Aerial view of a ship at sea.

Suriyapong Thongsawang | Moment | fake images

Oil-linked shipping costs rebounded after last week’s announcement of tougher US sanctions to drain Russia’s war coffers, in a move that poses significant threats to Moscow’s maritime distribution chains.

On January 10, the US Treasury Department announced new measures to deplete Russia’s energy revenues, including sanctions against key producers Gazprom Neft and Surgutneftegas, along with 183 vessels that were “largely tankers that are part of the shadow fleet, as well as tankers owned by fleet operators based in Russia”.

The Treasury added that several of the designated tankers had transported Russian and Iranian oil, and further extended sanctions to Russia-based marine insurance providers Ingosstrakh Insurance Company and AlfaStrakhovanie Group.

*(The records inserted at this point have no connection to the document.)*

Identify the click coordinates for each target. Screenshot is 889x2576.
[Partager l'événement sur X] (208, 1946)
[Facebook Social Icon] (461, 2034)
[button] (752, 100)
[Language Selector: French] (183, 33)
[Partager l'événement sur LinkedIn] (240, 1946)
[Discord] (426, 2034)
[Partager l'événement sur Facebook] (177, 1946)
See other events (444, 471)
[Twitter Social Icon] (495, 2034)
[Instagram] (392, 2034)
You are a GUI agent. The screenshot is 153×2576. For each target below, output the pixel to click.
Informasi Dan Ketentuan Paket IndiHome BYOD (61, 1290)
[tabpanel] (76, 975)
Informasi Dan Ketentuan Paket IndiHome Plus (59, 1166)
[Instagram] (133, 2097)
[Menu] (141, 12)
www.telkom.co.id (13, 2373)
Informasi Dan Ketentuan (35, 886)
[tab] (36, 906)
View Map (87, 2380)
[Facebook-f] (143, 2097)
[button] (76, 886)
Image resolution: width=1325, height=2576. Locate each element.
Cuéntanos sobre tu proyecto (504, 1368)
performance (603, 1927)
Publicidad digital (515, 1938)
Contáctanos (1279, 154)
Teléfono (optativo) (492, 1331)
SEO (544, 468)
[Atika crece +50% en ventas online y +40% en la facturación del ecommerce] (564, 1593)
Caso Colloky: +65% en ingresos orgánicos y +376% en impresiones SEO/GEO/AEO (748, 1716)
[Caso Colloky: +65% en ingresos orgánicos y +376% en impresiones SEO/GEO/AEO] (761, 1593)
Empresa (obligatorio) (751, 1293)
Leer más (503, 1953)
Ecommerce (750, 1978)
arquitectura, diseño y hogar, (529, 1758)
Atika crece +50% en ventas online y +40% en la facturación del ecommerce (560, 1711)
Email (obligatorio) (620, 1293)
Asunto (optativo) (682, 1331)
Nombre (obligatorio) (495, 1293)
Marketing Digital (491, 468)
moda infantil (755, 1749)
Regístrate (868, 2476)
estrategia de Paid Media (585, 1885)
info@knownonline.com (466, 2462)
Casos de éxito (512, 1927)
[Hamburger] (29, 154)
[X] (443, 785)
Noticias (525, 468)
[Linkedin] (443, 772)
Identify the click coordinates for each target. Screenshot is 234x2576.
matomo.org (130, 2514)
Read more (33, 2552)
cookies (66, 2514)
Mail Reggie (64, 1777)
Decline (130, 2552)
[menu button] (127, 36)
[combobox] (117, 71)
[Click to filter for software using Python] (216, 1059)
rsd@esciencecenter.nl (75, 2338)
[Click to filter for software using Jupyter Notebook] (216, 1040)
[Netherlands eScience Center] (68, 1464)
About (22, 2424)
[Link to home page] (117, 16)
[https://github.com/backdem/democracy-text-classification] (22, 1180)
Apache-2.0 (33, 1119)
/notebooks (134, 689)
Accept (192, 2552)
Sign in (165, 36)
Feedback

This will deal a critical blow to Russia, which has been forced to divert its supplies of crude oil and petroleum products to the Asia-Pacific, after these volumes were prohibited by European and G7 sanctions, which came into force in December. of 2022 and February 2023. respectively.

Already around 890 unique tankers have loaded Russian oil (comprising both crude oil and petroleum products) in the past six months, analytics firm Vortexa told CNBC on Jan. 7, and 107 of these vessels (or 12% of the total ) are subject to ship controls. -Specific sanctions at the time.

The figures do not take into account the January 10 announcement. On Wednesday, the Paris-based International Energy Agency It assessed that around 160 of the 183 blocked tankers had moved more than 1.6 million barrels per day of Russian oil last year, representing 22% of Russian maritime exports during the period.

The latest US measures will also reduce the number of vessels available for commissioning by non-Russian parties, raising shipping costs for other tankers. Since the January 10 announcement, the effect of the bans has extended to freight derivatives, and the volume of traded forward freight agreements (FFA) contracts, which can allow traders protect against the volatility of freight rate fluctuations, jumped to 11,412 on January 1. 10, and exceeding 7,900 and 6,700 on January 13 and 14, respectively, according to data from the Baltic Exchange. The figures compare with 2,987 and 1,683 contracts traded daily on average in the months of November and December, respectively.

Rates for supertankers crossing from the Middle East Gulf to Asia-Pacific, a leading route for the oil industry, rose more than 40% between Jan. 9 and 14, according to pricing data from Argus Media.

As a result, the sanctions “could significantly disrupt Russian oil supply and distribution chains,” the IEA warned, noting that Russian exports “will be affected by the reduction of the shadow tanker fleet” and the “elimination of shipping insurance, control by the dominant authorities”. “Russian oil traders and designation of key manipulation firms in consumer markets.”

However, the agency did not take into account the latest US measures in its Russian supply forecasts, although it noted that crude exports from the Eastern European country – a key member of the OPEC+ alliance – fell by 250,000 barrels per day. month-on-month up to 4.6 million. barrels per day in December.